Tippe den Abschnitt von der Zeile mit „This screenshot has height=1560, width=720.“ bis einschließlich der Zeile mit „at that location.“ wortgetreu ab. Lass die Bilder in deiner Antwort weg.

Arbeitsdaten:
—————

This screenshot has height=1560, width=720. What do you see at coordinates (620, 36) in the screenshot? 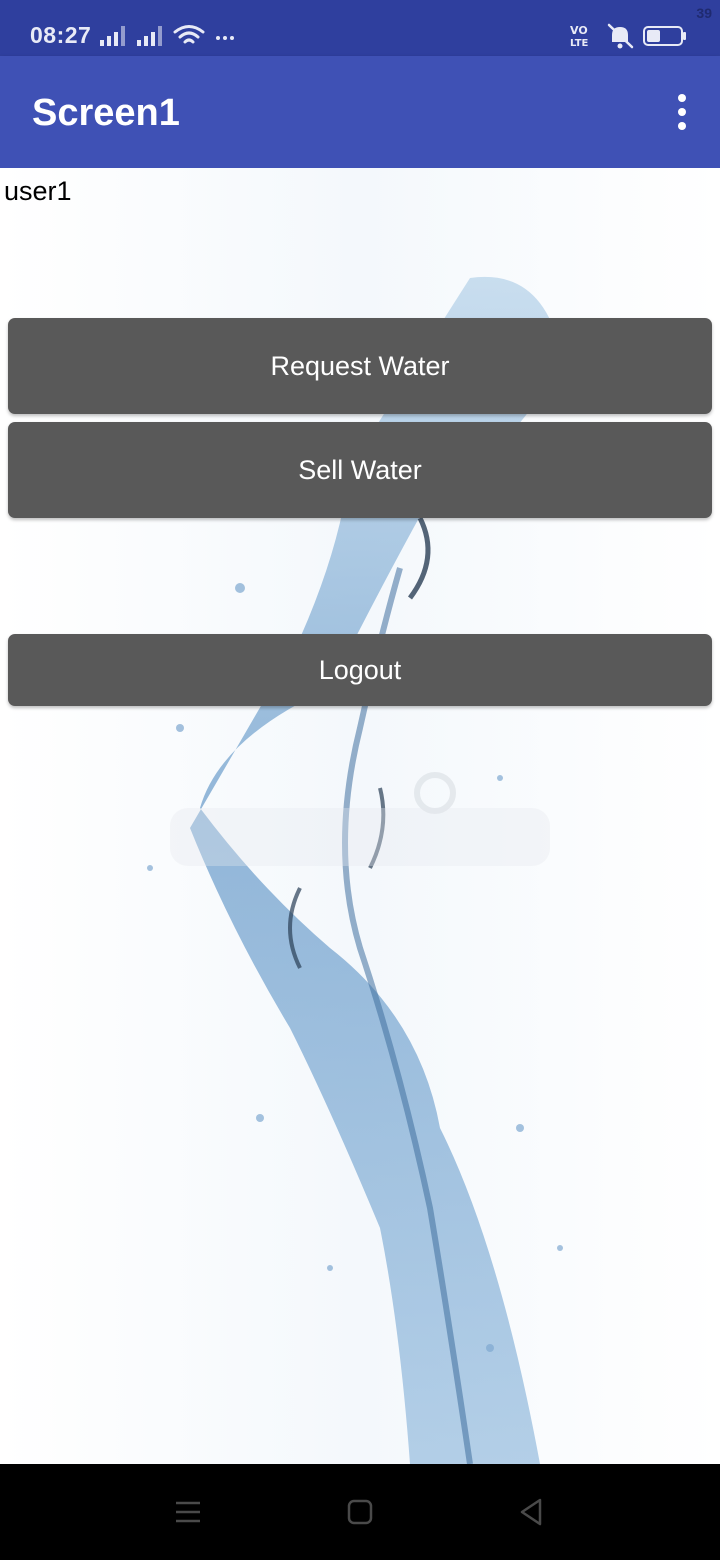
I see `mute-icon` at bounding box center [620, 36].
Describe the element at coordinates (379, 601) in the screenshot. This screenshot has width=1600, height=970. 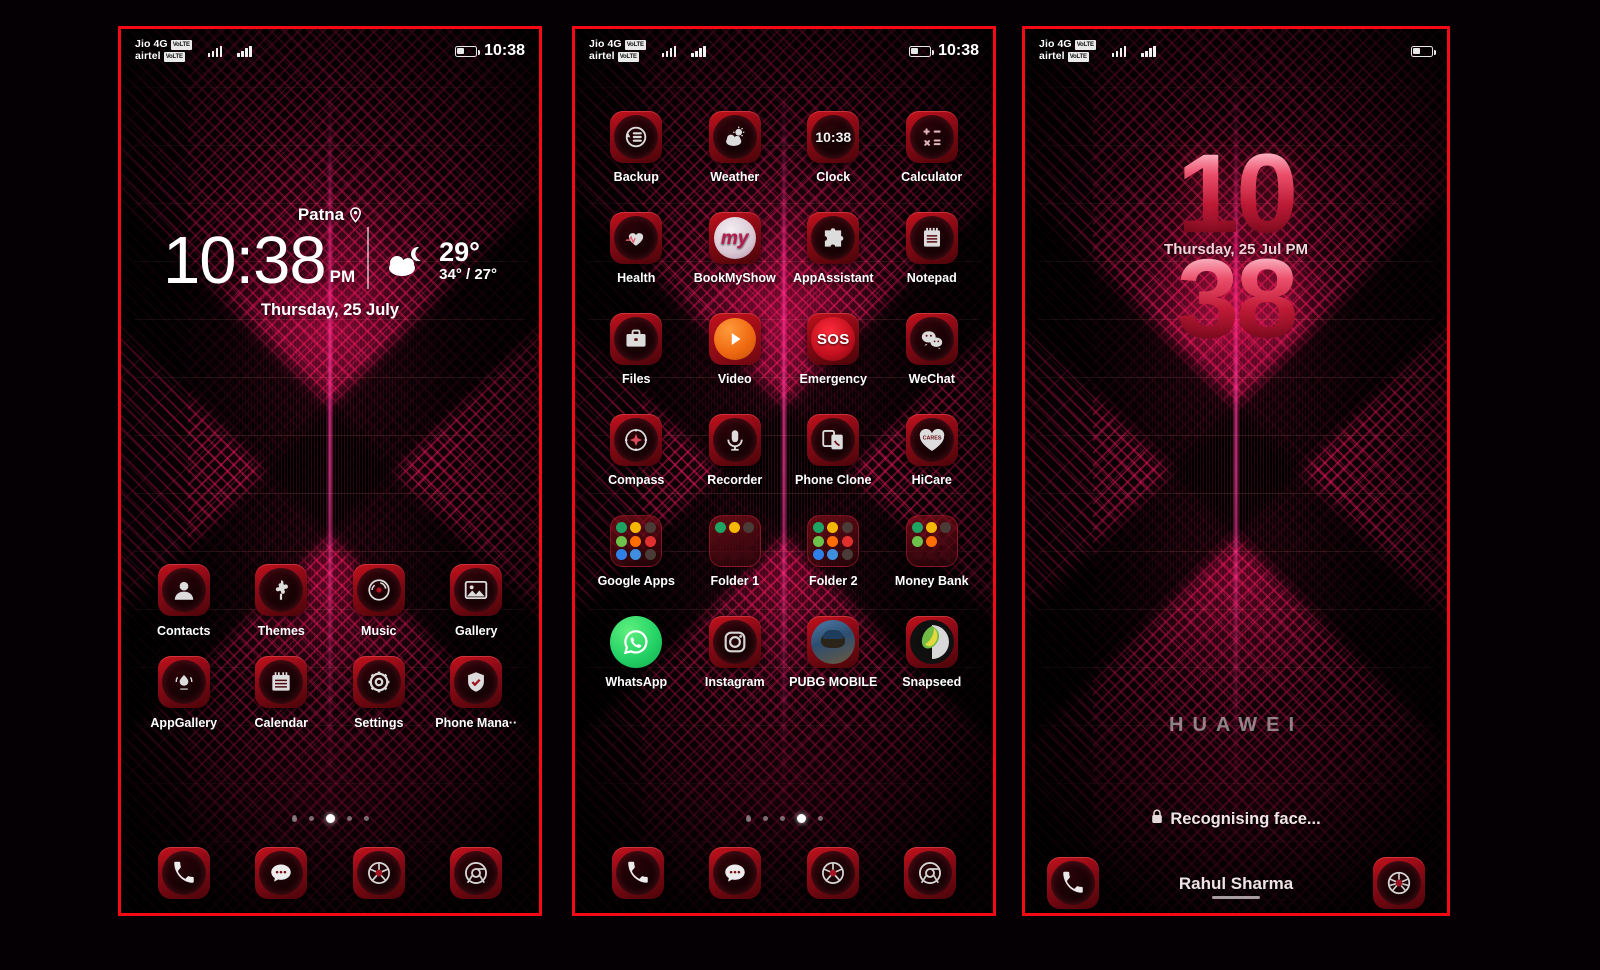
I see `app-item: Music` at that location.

—————

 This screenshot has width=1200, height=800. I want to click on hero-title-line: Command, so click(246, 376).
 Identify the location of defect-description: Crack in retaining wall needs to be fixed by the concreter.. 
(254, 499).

—————

Antwortfeld:
This screenshot has height=1560, width=720. What do you see at coordinates (620, 36) in the screenshot? 
I see `mute-icon` at bounding box center [620, 36].
Describe the element at coordinates (379, 601) in the screenshot. This screenshot has width=1600, height=970. 
I see `app-item: Music` at that location.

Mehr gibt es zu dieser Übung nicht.